# WHAT YOU HAVE TO DO
Under this line are the records; write out word for word the part that begins at the line containing "Where should I click to: Expand" and ends at the line containing "You are a computer-use agent. Screen", and no more.

Stored records
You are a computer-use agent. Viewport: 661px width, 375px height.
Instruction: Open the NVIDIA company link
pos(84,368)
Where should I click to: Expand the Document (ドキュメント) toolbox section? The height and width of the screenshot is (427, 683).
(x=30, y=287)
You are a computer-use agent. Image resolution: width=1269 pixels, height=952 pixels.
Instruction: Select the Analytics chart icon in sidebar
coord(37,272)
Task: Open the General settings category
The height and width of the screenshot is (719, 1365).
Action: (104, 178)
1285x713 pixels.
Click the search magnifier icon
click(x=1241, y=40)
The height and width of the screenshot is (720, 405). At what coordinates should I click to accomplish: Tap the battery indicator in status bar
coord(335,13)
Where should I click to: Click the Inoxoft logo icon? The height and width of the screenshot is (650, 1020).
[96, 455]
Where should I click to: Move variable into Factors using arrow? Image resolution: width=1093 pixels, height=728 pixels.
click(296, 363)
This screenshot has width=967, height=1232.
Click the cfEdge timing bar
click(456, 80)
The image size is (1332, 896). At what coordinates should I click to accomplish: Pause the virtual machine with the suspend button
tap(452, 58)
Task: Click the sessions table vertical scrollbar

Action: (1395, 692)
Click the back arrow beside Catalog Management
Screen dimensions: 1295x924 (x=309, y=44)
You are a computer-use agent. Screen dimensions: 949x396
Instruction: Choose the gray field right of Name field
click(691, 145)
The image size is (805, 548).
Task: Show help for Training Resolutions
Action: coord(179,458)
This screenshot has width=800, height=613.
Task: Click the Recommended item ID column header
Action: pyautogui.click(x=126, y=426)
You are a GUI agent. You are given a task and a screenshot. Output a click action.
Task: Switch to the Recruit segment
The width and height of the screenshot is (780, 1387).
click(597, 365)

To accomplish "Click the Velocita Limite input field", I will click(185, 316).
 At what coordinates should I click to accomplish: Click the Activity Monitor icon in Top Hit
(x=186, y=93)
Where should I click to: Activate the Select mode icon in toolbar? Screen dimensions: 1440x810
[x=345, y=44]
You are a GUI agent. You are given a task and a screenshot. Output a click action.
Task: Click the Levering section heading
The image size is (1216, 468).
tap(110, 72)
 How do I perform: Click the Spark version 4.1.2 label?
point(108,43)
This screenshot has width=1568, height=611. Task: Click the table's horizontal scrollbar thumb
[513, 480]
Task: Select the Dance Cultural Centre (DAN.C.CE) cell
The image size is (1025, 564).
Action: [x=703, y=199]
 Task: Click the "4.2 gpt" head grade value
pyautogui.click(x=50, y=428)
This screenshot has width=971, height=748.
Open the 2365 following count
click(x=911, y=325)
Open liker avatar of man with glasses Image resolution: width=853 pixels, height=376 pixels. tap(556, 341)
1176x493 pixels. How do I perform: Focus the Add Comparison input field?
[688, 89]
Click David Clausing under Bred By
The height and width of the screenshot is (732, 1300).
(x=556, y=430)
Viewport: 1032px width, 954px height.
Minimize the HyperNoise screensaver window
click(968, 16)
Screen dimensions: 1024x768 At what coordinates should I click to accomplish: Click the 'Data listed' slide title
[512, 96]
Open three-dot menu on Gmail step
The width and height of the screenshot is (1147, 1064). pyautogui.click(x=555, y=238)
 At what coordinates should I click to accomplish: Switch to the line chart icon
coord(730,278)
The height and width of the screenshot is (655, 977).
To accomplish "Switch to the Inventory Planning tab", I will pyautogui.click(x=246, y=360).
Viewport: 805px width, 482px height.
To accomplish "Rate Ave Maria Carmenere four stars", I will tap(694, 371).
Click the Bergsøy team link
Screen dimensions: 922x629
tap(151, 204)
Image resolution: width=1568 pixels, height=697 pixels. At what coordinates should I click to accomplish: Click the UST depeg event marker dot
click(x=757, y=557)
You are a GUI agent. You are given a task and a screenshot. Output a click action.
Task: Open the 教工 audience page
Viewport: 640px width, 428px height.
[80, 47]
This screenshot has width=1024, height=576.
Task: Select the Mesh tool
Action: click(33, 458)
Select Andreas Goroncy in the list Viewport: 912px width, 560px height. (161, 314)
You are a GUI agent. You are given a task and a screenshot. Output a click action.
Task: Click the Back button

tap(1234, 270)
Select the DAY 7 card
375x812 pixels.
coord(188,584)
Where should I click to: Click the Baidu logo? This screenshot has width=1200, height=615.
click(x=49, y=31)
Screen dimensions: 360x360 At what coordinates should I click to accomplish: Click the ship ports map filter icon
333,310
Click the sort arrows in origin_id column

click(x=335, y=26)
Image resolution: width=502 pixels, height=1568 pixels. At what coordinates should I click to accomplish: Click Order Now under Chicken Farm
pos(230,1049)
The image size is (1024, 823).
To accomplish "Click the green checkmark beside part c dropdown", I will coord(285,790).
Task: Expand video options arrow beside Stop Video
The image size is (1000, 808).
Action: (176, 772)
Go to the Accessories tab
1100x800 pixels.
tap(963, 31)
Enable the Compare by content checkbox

# ANSWER TO THIS TASK
Where should I click to: Expand the Document (ドキュメント) toolbox section? The height and width of the screenshot is (427, 683).
(x=30, y=287)
You are a computer-use agent. Image resolution: width=1269 pixels, height=952 pixels.
Instruction: Select the Analytics chart icon in sidebar
coord(37,272)
Task: Open the General settings category
The height and width of the screenshot is (719, 1365).
Action: (104, 178)
1285x713 pixels.
Click the search magnifier icon
click(x=1241, y=40)
The height and width of the screenshot is (720, 405). At what coordinates should I click to accomplish: Tap the battery indicator in status bar
coord(335,13)
Where should I click to: Click the Inoxoft logo icon? The height and width of the screenshot is (650, 1020).
[96, 455]
Where should I click to: Move variable into Factors using arrow? Image resolution: width=1093 pixels, height=728 pixels.
click(296, 363)
This screenshot has width=967, height=1232.
Click the cfEdge timing bar
click(456, 80)
The image size is (1332, 896). At what coordinates should I click to accomplish: Pause the virtual machine with the suspend button
tap(452, 58)
Task: Click the sessions table vertical scrollbar

Action: (1395, 692)
Click the back arrow beside Catalog Management
Screen dimensions: 1295x924 (x=309, y=44)
You are a computer-use agent. Screen dimensions: 949x396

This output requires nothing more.